Опасно было, конечно, узнавать про это, но как-нибудь под шумок, по человеку глядя… Да, наконец, неужели ж земляки здесь, на чужой стороне, побегут доносить на него, что не Чумаченко он, а Чернобровкин? Не сделают этого земляки, не повернется ни у кого на это язык… И что такое о нем доносить? Что бежал от ополченства? Зато куда раньше всех ополченцев пришел в Севастополь… Или о том доносить, что утопил барина своего?

Но в этом не раскаивался Терентий; не думал он и того, чтобы кто-нибудь из хлапонинцев вменил ему это в большой грех… Нет, земляков своих не опасался он, по земляке тосковал он, когда выпадала для этого минута, и вот нечаянно пришлось услышать, что такой земляк, как Дмитрий Дмитриевич, здесь, в лагере на Инкерманских высотах.

Здесь — это значило, что всегда можно было его увидеть, поговорить с ним, но самое-то «всегда» мало что значило здесь, в Севастополе, где не твое было время и даже не тебе принадлежала твоя собственная жизнь.

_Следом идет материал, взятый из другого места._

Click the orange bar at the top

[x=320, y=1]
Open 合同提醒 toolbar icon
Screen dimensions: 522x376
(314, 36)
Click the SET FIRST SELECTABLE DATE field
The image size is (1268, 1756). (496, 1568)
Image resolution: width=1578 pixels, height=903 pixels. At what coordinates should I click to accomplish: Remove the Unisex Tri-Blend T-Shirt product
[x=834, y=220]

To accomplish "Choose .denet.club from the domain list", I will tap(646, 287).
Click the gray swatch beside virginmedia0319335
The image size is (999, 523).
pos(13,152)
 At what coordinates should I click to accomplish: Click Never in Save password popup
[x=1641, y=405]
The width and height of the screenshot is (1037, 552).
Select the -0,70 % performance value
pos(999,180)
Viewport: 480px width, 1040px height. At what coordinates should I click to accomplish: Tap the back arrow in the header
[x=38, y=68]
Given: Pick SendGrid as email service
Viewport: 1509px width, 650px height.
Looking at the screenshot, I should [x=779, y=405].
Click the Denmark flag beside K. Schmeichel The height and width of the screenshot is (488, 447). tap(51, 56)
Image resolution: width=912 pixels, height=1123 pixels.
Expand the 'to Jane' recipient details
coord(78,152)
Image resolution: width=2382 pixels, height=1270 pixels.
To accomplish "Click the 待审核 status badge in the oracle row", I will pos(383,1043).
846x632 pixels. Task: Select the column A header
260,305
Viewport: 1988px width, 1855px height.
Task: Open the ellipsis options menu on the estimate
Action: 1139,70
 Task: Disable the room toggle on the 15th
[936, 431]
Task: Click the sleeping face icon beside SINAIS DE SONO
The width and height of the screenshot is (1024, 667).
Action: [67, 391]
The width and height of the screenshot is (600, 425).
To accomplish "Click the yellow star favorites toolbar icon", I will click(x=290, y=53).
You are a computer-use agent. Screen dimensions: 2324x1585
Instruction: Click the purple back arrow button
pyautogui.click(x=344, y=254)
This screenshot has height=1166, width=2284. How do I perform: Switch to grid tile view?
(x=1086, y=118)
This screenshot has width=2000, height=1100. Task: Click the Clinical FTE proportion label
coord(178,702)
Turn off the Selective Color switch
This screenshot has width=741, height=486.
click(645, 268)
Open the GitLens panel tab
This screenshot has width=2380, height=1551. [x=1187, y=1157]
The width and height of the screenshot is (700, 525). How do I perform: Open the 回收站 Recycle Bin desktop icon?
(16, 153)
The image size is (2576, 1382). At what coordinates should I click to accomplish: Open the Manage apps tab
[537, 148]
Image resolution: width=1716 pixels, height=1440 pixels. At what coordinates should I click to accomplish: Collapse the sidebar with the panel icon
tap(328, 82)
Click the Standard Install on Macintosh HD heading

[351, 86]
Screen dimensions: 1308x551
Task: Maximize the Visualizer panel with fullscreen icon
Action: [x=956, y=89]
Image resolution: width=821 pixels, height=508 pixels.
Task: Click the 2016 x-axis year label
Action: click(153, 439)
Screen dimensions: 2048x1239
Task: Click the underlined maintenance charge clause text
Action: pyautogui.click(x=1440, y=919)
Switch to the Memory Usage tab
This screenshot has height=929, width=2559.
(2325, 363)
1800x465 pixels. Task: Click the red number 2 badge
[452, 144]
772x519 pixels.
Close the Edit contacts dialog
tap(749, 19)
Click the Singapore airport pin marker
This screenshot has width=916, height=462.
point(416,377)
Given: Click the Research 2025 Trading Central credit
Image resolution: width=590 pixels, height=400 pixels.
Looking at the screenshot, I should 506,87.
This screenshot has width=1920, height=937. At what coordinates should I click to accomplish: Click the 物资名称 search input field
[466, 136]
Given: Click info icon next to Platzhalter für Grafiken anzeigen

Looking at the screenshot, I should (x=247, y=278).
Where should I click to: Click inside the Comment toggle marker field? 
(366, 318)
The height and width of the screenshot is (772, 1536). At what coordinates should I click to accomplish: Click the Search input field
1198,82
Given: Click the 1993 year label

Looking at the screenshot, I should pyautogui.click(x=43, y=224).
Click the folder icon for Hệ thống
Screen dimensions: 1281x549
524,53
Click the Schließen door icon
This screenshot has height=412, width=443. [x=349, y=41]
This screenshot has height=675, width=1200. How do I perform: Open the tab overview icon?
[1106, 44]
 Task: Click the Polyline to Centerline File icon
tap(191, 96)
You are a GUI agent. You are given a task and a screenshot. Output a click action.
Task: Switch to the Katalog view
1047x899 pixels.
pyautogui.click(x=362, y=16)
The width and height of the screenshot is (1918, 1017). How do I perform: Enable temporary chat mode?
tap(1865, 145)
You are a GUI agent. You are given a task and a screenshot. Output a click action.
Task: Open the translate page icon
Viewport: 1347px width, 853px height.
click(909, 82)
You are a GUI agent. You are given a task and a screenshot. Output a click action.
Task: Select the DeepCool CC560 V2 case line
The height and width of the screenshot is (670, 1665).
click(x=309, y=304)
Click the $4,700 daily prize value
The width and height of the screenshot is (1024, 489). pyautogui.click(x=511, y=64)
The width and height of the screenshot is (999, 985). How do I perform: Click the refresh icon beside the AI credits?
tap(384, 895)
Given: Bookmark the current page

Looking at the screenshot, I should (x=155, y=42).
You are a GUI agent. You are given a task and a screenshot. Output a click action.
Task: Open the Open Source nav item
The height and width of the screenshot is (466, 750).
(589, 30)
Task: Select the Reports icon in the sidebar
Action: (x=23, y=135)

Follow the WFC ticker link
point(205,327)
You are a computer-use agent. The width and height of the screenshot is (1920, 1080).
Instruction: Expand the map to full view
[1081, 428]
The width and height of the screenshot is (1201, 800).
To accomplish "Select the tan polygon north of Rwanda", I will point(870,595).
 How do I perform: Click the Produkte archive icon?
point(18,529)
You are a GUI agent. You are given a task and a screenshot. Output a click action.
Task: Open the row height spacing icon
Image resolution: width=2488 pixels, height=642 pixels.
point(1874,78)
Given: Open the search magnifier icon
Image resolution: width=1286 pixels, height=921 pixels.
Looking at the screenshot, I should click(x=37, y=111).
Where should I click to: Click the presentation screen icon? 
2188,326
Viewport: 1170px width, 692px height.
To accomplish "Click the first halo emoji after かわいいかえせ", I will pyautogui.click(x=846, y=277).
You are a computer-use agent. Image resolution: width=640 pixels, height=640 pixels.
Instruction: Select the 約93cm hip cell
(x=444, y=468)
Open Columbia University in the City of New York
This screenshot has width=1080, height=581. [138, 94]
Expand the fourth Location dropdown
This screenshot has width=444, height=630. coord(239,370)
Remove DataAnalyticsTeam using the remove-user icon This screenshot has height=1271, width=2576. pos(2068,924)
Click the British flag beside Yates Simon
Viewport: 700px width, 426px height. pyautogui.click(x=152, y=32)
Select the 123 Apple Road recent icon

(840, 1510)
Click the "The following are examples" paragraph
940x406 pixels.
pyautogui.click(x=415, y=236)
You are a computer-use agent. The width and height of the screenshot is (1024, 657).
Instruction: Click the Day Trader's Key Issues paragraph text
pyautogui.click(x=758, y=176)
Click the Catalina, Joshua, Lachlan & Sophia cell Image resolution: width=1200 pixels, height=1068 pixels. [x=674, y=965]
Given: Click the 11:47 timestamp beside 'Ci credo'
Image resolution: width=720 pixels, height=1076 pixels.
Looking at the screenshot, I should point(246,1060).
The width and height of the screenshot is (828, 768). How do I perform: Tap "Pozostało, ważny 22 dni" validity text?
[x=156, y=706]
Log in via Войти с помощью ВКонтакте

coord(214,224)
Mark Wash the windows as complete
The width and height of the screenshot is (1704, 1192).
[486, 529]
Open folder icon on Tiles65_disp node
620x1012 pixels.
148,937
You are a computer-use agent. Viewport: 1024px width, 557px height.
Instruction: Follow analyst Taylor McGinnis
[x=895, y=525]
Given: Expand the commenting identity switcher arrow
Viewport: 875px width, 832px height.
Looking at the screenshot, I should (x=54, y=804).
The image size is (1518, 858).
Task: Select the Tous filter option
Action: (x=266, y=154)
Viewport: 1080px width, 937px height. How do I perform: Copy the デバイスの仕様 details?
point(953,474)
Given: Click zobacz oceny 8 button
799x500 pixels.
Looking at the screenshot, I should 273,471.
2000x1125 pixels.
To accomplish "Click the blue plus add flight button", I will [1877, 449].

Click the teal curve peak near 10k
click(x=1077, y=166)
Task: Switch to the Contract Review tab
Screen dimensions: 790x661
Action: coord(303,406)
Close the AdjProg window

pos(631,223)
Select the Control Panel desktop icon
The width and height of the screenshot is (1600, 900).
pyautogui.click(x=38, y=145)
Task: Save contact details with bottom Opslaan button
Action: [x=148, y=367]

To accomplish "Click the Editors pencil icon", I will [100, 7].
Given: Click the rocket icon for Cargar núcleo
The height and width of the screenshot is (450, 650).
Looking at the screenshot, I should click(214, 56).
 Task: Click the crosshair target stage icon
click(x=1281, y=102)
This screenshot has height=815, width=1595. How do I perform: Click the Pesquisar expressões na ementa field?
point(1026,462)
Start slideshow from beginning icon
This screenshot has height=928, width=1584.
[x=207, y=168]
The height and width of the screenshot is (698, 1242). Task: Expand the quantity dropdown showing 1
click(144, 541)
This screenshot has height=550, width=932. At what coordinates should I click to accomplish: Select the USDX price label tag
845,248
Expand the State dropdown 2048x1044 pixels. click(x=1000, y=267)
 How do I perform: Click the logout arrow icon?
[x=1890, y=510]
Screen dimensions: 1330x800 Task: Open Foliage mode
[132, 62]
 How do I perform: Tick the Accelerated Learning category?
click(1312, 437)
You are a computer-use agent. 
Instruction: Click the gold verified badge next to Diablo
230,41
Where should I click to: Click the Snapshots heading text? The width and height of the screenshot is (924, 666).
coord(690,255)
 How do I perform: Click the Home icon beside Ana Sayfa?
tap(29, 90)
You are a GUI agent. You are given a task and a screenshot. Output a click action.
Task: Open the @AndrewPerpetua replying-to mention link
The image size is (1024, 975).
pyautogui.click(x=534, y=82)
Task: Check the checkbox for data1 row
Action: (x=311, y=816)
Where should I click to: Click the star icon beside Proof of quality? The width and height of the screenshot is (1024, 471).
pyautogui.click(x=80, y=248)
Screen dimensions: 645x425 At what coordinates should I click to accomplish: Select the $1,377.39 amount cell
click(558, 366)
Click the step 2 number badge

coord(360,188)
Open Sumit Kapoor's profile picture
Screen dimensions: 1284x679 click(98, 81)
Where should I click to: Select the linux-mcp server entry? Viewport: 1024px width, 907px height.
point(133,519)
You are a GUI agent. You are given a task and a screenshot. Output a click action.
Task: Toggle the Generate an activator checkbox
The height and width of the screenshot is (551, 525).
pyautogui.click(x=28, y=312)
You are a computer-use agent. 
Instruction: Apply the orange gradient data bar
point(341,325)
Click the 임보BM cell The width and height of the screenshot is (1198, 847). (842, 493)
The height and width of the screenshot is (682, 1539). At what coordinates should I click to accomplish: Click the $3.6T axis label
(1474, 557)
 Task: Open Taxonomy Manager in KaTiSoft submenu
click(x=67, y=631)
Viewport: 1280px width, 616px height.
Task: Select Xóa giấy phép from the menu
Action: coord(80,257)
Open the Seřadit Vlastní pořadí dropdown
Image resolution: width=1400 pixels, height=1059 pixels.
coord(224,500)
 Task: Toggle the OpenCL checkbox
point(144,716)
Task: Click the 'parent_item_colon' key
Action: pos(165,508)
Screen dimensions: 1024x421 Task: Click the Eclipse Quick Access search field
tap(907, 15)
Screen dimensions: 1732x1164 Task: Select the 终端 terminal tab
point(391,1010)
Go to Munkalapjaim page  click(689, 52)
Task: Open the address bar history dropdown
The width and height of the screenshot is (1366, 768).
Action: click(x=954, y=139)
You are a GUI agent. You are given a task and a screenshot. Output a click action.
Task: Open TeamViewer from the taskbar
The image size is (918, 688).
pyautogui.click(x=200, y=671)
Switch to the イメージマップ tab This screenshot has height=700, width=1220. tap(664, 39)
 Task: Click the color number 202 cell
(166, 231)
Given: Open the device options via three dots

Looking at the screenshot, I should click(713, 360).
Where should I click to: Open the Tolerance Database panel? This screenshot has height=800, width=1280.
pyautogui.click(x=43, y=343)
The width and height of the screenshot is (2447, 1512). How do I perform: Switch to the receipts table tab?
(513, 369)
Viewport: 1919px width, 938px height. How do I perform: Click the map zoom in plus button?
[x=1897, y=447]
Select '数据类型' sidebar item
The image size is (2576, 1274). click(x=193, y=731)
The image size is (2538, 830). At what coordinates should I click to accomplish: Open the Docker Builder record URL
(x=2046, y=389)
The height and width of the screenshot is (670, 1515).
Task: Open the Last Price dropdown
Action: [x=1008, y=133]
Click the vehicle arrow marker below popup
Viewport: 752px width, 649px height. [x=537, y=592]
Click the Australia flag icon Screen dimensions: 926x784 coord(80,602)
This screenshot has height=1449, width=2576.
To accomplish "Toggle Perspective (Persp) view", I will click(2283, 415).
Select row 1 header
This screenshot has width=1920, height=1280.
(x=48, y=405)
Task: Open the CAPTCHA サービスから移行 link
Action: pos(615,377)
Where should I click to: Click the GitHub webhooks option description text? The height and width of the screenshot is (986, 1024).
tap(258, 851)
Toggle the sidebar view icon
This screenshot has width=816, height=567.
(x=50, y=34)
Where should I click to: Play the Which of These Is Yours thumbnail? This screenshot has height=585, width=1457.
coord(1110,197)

Как раз и в эту ночь, — правда, точно так же, как и в предыдущую, — нужно было заступать в секреты впереди ложементов Малахова кургана, а разве можно было наперед сказать, вернешься ли ты утром на своих ногах, или принесут тебя на штуцерах товарищи, или даже, может быть, нечего будет и нести, если от тебя останется в целости только нога по щиколотку в драном пластунском чувяке.

Временами в этот день Терентию думалось, что тот Хлапонин, о котором говорил мичман, может быть вовсе не его Хлапонин, а только однофамилец.

Под влиянием таких соображений он становился на некоторое время гораздо спокойнее, однако жаль было расставаться с возможностью что-нибудь узнать вот теперь же о своей семье и об односельчанах тоже: чьими «верноподданными» они стали, и как начальство там, — ищет ли его все, или уж перестало.

На Кубани, когда вернулся он туда с черкесской стороны, считалось так, что паспорт у него был с собою, но, конечно, перешел в руки психадзе вместе с казенным штуцером: человек еле переплыл через реку и на посту появился совсем почти голый, в чем мать родила, — какой уж там паспорт или вообще «вид на жительство», хорошо и то было, что сам остался жив.